* **Materials provided**:
*** Begin section ***
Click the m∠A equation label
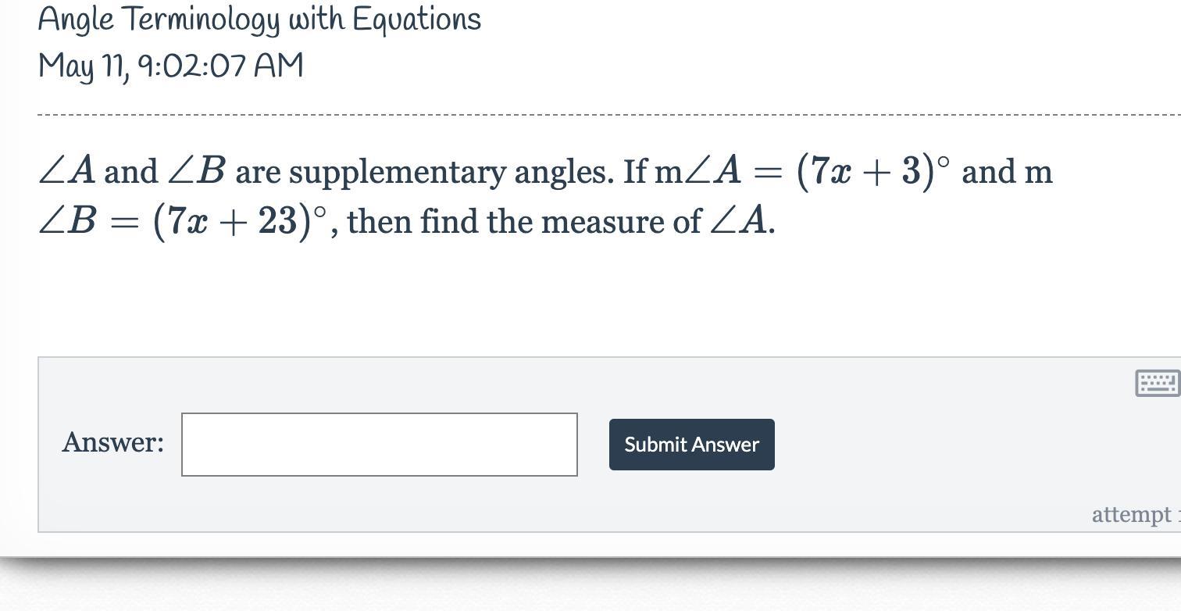 click(x=698, y=171)
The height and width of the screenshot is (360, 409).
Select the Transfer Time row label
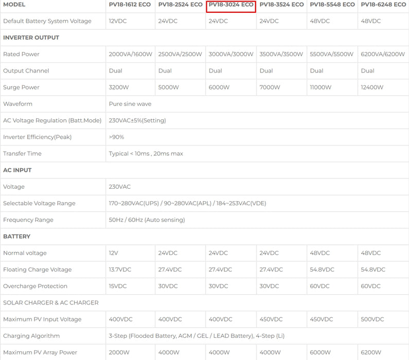pos(22,154)
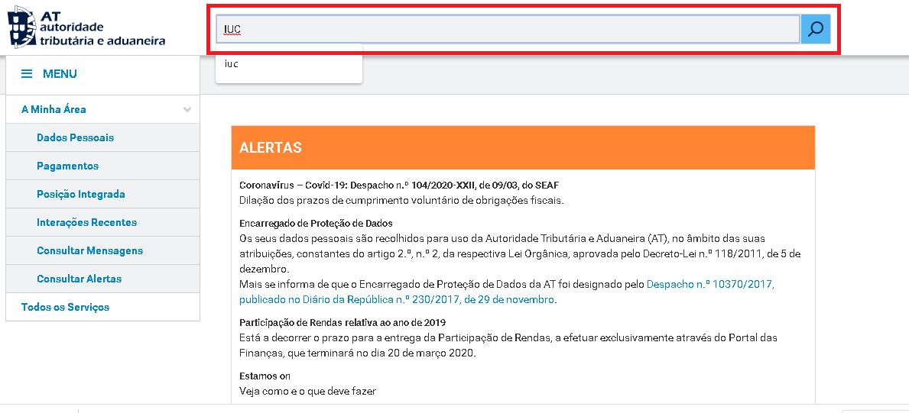909x413 pixels.
Task: Navigate to Todos os Serviços
Action: tap(65, 307)
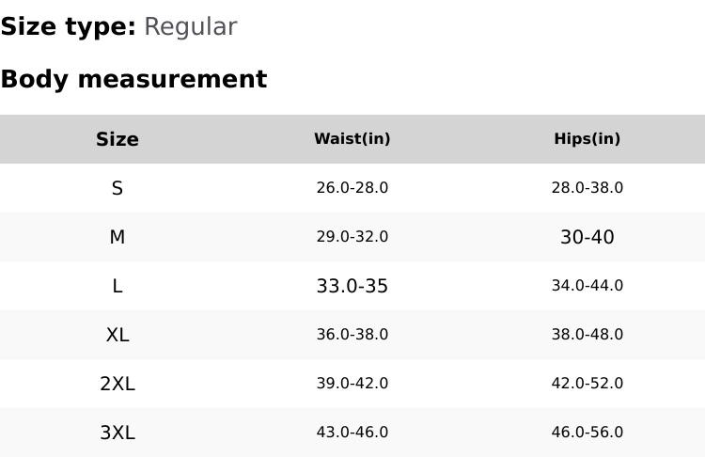
Task: Click the 2XL size row label
Action: point(118,384)
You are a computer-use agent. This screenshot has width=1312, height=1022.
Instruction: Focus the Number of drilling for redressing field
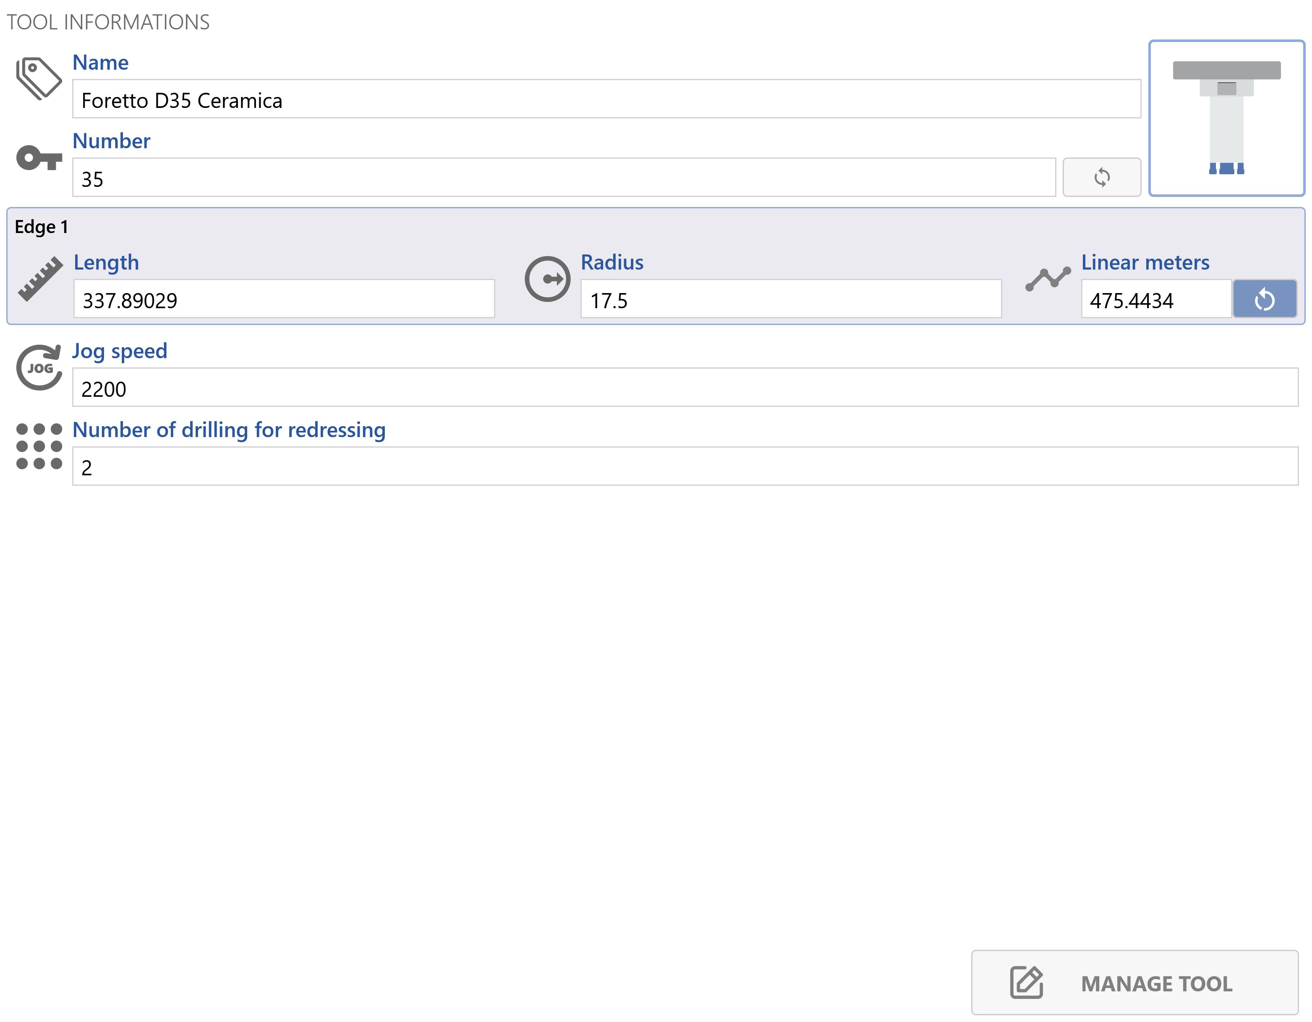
*** End section ***
* **Task**: Write out the data above exactly as it appears, but without any image.

* **Exercise response**:
Click the m∠A equation label
 click(x=698, y=171)
The height and width of the screenshot is (360, 409).
Select the Transfer Time row label
pos(22,154)
909x413 pixels.
Task: Navigate to Todos os Serviços
Action: tap(65, 307)
Task: Click the 2XL size row label
Action: point(118,384)
You are a computer-use agent. This screenshot has width=1312, height=1022.
Instruction: Focus the Number of drilling for redressing field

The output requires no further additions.